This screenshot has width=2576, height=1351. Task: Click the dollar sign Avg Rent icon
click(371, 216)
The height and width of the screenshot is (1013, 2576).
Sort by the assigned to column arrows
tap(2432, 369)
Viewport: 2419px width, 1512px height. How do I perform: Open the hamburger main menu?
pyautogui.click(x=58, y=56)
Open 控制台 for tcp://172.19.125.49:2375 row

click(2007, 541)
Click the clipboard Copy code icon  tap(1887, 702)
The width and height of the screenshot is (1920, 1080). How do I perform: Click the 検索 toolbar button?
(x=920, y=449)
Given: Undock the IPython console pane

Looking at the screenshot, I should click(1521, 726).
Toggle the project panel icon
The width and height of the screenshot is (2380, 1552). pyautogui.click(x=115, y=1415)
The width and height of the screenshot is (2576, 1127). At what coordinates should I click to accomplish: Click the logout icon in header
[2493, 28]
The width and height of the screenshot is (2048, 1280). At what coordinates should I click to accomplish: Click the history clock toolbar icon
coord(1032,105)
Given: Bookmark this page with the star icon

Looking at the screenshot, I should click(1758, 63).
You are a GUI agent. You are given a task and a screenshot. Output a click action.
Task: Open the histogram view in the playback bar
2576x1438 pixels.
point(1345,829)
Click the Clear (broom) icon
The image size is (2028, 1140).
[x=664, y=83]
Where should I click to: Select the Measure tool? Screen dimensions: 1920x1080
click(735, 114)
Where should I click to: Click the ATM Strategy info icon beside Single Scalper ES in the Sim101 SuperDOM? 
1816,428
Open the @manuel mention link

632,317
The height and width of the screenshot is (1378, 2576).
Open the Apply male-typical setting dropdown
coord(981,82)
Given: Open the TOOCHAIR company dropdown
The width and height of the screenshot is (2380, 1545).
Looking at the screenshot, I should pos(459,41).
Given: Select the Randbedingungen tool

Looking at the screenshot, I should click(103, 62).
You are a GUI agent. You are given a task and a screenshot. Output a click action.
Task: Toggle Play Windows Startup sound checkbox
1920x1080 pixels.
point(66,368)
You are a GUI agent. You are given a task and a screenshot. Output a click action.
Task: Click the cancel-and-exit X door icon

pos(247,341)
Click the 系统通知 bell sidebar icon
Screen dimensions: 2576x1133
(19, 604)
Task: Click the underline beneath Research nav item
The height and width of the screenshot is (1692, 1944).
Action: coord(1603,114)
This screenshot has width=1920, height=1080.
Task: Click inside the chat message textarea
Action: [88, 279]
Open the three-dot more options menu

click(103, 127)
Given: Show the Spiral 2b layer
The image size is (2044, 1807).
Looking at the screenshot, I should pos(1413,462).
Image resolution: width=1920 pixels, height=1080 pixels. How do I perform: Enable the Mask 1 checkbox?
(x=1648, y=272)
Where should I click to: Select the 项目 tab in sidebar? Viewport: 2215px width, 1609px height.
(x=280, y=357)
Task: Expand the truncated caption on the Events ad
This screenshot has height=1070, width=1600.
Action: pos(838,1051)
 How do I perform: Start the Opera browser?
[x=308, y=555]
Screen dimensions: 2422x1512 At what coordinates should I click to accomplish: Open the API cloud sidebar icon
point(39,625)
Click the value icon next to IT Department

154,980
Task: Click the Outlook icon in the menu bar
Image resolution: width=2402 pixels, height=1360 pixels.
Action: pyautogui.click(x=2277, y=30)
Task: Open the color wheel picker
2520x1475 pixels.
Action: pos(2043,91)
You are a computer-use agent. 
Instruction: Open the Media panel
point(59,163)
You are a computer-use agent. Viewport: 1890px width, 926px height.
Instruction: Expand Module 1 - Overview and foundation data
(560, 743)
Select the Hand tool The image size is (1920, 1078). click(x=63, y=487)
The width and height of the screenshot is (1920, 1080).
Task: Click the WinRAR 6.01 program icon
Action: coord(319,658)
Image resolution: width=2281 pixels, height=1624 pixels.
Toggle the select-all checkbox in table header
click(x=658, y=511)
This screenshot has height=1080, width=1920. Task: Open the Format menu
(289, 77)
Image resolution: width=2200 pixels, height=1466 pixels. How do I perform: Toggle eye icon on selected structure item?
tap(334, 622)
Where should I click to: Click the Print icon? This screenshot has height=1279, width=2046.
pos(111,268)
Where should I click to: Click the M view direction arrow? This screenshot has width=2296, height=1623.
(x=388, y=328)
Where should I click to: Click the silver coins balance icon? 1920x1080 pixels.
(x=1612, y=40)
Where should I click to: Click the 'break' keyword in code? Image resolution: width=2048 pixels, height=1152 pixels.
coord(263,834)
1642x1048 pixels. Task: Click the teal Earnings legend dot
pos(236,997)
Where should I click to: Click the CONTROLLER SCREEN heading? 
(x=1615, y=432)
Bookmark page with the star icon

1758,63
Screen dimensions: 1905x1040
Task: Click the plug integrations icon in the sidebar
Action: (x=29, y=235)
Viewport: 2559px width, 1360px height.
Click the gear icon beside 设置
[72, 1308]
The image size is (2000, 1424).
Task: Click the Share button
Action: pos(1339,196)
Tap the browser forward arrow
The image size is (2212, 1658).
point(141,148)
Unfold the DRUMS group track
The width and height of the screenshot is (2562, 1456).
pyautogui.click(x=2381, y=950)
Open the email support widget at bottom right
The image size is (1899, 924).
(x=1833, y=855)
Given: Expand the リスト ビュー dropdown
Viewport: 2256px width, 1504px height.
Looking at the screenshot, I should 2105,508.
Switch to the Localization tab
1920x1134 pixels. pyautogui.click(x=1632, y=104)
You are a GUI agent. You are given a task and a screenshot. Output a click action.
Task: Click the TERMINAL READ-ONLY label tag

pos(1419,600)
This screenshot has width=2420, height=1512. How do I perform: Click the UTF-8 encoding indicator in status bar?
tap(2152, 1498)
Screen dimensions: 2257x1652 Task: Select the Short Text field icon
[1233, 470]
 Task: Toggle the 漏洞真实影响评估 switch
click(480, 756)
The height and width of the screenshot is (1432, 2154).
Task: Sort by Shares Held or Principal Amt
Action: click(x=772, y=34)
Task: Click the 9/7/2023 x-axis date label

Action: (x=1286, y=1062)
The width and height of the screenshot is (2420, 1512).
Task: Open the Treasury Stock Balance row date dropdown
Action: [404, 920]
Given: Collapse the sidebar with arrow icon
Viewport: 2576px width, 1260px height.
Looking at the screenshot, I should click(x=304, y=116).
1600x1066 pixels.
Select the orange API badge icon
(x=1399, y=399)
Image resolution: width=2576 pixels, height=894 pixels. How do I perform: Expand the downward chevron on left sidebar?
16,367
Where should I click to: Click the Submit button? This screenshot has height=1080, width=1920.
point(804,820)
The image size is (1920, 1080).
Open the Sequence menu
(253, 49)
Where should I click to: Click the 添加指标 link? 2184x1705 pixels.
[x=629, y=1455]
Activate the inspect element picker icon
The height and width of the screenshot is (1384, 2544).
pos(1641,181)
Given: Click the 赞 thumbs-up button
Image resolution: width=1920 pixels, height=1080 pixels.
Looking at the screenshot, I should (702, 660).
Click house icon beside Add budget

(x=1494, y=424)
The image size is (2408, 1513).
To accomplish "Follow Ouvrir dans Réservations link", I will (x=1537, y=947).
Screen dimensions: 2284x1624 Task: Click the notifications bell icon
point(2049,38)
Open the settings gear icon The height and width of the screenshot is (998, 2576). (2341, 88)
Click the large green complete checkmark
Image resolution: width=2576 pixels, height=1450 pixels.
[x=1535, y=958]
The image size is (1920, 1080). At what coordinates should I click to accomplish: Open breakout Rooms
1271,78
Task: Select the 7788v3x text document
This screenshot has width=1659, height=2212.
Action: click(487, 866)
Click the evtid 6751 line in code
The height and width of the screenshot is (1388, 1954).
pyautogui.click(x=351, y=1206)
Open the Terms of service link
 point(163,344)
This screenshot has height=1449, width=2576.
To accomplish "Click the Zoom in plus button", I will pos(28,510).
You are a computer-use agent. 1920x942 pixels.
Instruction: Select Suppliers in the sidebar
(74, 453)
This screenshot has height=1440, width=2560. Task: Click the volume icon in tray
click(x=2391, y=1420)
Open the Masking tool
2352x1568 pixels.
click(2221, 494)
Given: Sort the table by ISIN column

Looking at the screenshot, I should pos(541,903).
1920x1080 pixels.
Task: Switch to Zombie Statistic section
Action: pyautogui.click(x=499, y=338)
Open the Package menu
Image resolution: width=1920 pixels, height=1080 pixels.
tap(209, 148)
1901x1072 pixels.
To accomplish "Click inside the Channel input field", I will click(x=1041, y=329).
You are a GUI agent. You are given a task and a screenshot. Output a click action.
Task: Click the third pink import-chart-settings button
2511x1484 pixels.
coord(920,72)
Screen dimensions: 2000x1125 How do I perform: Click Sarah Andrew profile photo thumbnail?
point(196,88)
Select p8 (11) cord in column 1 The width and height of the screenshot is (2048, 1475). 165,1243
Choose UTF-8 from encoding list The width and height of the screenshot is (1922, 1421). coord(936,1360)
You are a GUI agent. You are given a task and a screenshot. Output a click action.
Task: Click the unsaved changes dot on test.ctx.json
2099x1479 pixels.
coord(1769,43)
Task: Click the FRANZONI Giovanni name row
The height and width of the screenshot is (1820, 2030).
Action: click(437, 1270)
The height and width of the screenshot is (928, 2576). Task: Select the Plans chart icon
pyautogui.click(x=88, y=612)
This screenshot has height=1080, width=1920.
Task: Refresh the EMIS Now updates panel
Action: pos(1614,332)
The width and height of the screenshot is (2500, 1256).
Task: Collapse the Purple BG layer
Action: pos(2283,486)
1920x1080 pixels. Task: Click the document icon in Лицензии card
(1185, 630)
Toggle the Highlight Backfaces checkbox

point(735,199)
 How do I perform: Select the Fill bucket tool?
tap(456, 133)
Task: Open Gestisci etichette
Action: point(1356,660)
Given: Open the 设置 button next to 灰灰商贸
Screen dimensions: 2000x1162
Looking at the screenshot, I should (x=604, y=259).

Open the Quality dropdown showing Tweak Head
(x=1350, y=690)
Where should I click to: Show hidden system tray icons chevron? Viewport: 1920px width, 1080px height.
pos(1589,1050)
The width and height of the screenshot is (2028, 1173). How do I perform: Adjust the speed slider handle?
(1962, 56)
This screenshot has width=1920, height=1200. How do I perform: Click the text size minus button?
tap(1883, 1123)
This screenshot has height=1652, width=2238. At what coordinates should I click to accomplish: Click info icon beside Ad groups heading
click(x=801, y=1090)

════

**TASK TO CARRY OUT:** Lines above that contain the string "will" make up the answer.

**SOLUTION TO THE PROBLEM:**
To accomplish "Follow Ouvrir dans Réservations link", I will (x=1537, y=947).
To accomplish "Click the Zoom in plus button", I will pos(28,510).
To accomplish "Click inside the Channel input field", I will click(x=1041, y=329).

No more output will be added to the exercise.